Microscale population structure and kinship analyses suggest philopatry of both sexes in franciscanas (Pontoporia blainvillei)
Cunha HA, Dias CP, Alvarenga LC, Wells RS, Cremer MJ
International Whaling Commission
Franciscanas (Pontoporia blainvillei) are threatened by extensive by-catch and other human-related activities. Their conservation may be even more complicated for populations that are differentiated on a microscale, between geographically close locations. Infrequent dispersal ultimately means that populations are independent from each other, and therefore they must be managed as distinct Management Units. We used genetic data to investigate the microscale population structure of franciscanas in southern Brazil, and to analyse kinship patterns, searching for evidence of philopatry in the species.
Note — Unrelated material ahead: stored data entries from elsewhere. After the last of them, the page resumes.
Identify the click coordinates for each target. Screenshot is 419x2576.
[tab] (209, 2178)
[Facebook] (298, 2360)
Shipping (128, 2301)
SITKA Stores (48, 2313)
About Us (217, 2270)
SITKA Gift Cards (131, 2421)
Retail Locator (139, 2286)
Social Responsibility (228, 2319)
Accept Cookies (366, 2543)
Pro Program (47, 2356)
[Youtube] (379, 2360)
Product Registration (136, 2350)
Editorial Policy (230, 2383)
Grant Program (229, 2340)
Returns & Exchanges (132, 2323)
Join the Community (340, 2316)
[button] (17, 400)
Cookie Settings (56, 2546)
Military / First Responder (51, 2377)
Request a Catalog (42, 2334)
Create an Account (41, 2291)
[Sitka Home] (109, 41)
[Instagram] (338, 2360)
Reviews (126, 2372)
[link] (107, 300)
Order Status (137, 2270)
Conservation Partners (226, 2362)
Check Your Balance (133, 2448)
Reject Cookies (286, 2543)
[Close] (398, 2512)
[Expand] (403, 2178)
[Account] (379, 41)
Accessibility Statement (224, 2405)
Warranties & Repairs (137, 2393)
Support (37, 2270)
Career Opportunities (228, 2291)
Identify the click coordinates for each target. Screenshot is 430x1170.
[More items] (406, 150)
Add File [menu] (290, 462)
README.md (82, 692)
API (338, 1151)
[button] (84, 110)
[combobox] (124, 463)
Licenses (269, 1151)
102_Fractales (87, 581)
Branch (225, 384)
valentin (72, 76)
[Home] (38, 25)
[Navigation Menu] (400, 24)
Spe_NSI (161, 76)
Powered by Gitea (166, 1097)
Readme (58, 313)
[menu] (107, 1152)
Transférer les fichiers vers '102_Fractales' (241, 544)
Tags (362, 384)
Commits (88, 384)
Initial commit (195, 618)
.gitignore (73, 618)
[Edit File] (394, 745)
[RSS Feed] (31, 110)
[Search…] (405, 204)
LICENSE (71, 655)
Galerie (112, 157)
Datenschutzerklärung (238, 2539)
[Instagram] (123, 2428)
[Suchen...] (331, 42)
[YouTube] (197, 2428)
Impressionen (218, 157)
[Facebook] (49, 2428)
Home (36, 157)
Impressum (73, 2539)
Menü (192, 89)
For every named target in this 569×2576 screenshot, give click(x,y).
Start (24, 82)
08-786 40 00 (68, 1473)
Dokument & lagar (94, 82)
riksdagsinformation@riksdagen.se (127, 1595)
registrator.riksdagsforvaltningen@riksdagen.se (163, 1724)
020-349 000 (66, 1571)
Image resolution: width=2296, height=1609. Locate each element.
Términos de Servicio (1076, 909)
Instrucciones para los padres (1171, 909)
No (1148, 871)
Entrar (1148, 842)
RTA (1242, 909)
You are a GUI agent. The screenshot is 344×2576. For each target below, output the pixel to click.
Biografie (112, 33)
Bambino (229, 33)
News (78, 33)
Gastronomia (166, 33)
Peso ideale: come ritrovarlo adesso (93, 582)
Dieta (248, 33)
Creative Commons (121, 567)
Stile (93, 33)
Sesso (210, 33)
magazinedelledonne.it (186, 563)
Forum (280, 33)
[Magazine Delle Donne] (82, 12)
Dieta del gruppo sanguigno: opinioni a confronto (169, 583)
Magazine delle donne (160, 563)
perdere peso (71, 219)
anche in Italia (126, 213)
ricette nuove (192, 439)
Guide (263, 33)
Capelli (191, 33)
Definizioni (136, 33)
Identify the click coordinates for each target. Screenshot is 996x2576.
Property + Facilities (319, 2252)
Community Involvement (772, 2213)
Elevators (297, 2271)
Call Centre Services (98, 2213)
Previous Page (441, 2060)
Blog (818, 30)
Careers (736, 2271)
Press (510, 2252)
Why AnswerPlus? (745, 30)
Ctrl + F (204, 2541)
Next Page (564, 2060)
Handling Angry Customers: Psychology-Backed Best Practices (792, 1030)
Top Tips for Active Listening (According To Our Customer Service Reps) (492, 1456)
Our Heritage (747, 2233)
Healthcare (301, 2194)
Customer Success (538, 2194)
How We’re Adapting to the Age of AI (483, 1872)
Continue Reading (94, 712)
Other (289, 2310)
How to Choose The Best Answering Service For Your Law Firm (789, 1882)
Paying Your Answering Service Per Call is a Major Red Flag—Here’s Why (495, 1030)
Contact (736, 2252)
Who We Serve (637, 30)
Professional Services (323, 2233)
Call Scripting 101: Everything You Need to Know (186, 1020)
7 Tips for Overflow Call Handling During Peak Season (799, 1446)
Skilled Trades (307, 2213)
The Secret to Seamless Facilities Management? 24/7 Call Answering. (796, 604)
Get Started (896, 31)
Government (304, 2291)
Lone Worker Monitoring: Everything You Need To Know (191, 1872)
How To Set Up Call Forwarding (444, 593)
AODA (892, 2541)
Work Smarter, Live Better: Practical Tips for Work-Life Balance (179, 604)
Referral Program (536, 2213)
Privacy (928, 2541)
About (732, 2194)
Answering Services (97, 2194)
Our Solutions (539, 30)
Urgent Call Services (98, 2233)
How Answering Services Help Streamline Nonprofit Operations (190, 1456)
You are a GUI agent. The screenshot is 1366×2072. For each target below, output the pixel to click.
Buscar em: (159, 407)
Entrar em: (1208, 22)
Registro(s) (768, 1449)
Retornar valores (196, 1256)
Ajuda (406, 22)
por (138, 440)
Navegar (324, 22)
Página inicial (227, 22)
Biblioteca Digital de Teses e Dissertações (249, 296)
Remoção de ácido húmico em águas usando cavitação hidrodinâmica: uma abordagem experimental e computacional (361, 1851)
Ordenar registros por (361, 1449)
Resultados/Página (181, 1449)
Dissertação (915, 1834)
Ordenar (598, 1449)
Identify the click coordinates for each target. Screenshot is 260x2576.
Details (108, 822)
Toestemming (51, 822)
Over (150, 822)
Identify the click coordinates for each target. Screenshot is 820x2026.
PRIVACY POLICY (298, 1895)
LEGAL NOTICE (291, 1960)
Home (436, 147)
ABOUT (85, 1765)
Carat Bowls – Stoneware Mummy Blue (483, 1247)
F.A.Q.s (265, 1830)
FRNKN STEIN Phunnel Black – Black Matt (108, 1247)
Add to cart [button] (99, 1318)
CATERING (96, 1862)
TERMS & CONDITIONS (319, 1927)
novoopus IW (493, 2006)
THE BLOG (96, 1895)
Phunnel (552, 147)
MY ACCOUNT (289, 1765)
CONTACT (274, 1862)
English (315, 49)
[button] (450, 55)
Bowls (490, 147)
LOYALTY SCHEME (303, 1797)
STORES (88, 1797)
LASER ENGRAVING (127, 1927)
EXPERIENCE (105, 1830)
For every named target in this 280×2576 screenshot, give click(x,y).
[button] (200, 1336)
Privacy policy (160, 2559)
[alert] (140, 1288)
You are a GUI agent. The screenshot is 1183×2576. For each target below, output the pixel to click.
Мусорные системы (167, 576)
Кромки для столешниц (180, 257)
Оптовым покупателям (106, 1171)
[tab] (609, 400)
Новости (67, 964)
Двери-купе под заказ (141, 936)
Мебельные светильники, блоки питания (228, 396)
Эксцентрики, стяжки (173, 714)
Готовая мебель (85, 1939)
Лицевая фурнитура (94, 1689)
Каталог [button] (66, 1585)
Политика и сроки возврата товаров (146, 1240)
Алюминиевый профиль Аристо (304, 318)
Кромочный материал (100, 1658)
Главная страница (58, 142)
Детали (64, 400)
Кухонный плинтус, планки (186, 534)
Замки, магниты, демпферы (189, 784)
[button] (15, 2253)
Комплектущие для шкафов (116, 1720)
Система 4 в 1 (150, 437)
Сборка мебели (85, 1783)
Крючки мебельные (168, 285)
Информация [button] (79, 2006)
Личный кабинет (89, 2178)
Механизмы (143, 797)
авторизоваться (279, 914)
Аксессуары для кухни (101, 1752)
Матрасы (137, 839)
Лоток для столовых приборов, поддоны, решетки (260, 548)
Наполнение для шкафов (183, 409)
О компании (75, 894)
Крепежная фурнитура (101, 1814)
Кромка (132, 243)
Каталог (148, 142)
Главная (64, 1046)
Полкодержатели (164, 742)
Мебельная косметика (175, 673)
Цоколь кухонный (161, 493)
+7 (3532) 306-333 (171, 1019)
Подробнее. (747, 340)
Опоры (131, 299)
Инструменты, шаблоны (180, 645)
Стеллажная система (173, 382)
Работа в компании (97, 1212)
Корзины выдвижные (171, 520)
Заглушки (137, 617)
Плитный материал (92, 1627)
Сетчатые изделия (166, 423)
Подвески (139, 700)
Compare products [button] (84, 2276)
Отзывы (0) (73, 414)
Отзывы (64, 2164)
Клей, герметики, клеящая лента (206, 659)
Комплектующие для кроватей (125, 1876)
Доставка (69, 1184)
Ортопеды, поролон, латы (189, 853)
Besides significant microscale population structure, we provide evidence that favours the hypothesis of philopatry of both sexes in franciscanas: a) both maternally-inherited mitochondrial DNA and biparentally transmitted nuclear microsatellites showed population differentiation between franciscanas of Babitonga Bay and nearby coastal waters; and b) in Babitonga, most dyads were of related individuals, and kinship was high, irrespective of the sex, indicating that both females and males had relatives in the local population. Those results suggest that kinship not only shapes group organisation, but is also an important feature of local populations, and that franciscanas do not disperse frequently between populations. The relevance of such findings for the conservation of franciscanas is discussed.